TASK INSTRUCTIONS ::
From the listing below, return each line that includes "dimensions".
--- DATA FOR REVIEW ---
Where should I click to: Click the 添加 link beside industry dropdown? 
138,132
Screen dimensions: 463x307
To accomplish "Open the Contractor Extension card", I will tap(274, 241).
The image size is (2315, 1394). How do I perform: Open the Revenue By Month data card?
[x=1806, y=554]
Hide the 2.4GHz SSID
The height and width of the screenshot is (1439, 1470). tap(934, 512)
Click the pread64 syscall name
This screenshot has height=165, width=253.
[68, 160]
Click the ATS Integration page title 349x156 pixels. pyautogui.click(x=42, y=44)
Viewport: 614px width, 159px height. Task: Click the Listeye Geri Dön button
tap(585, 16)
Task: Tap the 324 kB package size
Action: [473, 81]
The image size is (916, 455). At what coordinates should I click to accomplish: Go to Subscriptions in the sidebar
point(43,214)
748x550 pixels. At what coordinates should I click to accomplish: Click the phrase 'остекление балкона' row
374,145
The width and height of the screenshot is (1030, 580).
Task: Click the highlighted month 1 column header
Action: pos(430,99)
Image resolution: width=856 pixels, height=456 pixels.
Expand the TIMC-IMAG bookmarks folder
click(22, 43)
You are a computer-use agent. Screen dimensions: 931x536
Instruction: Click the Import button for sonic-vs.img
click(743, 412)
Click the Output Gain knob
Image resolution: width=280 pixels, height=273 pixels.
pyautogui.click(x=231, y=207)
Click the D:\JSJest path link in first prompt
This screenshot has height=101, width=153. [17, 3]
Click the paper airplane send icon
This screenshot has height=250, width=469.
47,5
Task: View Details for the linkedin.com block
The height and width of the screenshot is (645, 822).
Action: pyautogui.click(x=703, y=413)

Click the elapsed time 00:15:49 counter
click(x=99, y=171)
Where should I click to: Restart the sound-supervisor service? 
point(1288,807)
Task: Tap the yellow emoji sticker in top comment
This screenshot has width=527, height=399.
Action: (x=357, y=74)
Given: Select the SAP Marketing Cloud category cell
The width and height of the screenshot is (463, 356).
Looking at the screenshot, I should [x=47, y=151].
---
ANSWER FOR THE TASK ::
Screen dimensions: 463x307
You are a computer-use agent. Screen dimensions: 931x536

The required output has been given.